It was a beautiful evening, and the birds were singing in all the branches. Walter went very slowly and cautiously. At every step he looked all round him to see if perchance there was anything lurking behind the stones. He quite thought something moved away there in the ditch. Perhaps it was a wolf. ‘It is better for me to beat the drum a little before I go there,’ thought Walter.
Br-r-r, so he began to beat his drum. Then something moved again. Caw! caw! a crow flew up from the ditch. Walter immediately regained courage. ‘It was well I took my drum with me,’ he thought, and went straight on with courageous steps. Very soon he came quite close to the kiln, where the wolves had killed the ram. But the nearer he came the more dreadful he thought the kiln looked. It was so gray and old. Who knew how many wolves there might be hidden there? Perhaps the very ones which killed the ram were still sitting there in a corner. Yes, it was not at all safe here, and there were no other people to be seen in the neighbourhood. It would be horrible to be eaten up here in the daylight, thought Walter to himself; and the more he thought about it the uglier and grayer the old kiln looked, and the more horrible and dreadful it seemed to become the food of wolves.
‘Shall I go back and say that I struck one wolf and it escaped?’ thought Walter. ‘Fie!’ said his conscience, ‘Do you not remember that a lie is one of the worst sins, both in the sight of God and man? If you tell a lie to-day and say you struck a wolf, to- morrow surely it will eat you up.’

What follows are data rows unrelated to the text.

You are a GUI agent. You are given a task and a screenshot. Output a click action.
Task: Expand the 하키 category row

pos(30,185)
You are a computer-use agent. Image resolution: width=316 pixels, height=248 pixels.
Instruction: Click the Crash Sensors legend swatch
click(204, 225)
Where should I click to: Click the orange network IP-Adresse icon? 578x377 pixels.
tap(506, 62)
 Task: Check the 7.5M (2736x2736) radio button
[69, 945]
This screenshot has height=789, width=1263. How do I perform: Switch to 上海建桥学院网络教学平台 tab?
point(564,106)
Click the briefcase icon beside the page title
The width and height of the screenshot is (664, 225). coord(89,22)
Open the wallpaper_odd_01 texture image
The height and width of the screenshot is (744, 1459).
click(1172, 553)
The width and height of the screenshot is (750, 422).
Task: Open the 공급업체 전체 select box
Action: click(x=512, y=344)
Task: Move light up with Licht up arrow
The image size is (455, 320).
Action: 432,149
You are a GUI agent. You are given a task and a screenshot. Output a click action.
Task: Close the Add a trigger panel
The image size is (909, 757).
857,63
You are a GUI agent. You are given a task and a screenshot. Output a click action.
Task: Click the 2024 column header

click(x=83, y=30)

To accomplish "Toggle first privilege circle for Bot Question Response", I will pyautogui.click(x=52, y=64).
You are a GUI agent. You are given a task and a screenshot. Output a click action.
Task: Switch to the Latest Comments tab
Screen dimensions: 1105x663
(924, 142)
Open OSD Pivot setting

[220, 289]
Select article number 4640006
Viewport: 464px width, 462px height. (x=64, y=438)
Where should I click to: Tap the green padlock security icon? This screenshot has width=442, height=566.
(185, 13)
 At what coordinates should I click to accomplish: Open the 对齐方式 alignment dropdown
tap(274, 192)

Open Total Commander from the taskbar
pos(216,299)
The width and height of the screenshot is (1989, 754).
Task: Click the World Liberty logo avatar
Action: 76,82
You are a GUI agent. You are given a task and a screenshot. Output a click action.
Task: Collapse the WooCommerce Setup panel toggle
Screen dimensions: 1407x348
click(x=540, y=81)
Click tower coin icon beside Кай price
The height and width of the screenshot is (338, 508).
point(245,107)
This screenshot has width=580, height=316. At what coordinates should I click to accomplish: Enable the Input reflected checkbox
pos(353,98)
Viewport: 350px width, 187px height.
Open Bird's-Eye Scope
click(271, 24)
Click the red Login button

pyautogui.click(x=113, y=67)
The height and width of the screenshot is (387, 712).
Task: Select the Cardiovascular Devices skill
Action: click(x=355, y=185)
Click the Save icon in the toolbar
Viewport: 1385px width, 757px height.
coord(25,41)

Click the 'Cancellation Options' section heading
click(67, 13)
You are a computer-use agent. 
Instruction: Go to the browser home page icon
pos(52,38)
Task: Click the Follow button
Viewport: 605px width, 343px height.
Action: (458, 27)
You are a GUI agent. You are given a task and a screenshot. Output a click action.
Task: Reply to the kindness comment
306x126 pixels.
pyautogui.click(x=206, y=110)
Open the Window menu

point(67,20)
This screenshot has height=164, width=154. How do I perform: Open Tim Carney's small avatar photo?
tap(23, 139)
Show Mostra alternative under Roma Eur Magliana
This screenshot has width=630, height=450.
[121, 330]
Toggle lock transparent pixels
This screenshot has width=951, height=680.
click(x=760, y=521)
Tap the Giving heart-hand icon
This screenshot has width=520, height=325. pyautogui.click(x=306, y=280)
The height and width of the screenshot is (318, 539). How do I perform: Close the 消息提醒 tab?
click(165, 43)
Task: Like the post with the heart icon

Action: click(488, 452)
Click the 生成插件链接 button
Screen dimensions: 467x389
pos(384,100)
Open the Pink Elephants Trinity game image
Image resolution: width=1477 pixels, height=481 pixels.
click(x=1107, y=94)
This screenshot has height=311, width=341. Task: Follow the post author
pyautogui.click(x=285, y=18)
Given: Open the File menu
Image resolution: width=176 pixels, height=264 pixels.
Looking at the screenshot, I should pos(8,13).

‘No, I will go to the kiln,’ thought Walter, and so he went. But he did not go quite near. He went only so near that he could see the ram’s blood which coloured the grass red, and some tufts of wool which the wolves had torn from the back of the poor animal.
It looked so dreadful.
‘I wonder what the ram thought when they ate him up,’ thought Walter to himself; and just then a cold shiver ran through him from his collar right down to his boots.
‘It is better for me to beat the drum,’ he thought to himself again, and so he began to beat it. But it sounded horrid, and an echo came out from the kiln that seemed almost like the howl of a wolf. The drumsticks stiffened in Walter’s hands, and he thought now they are coming. …!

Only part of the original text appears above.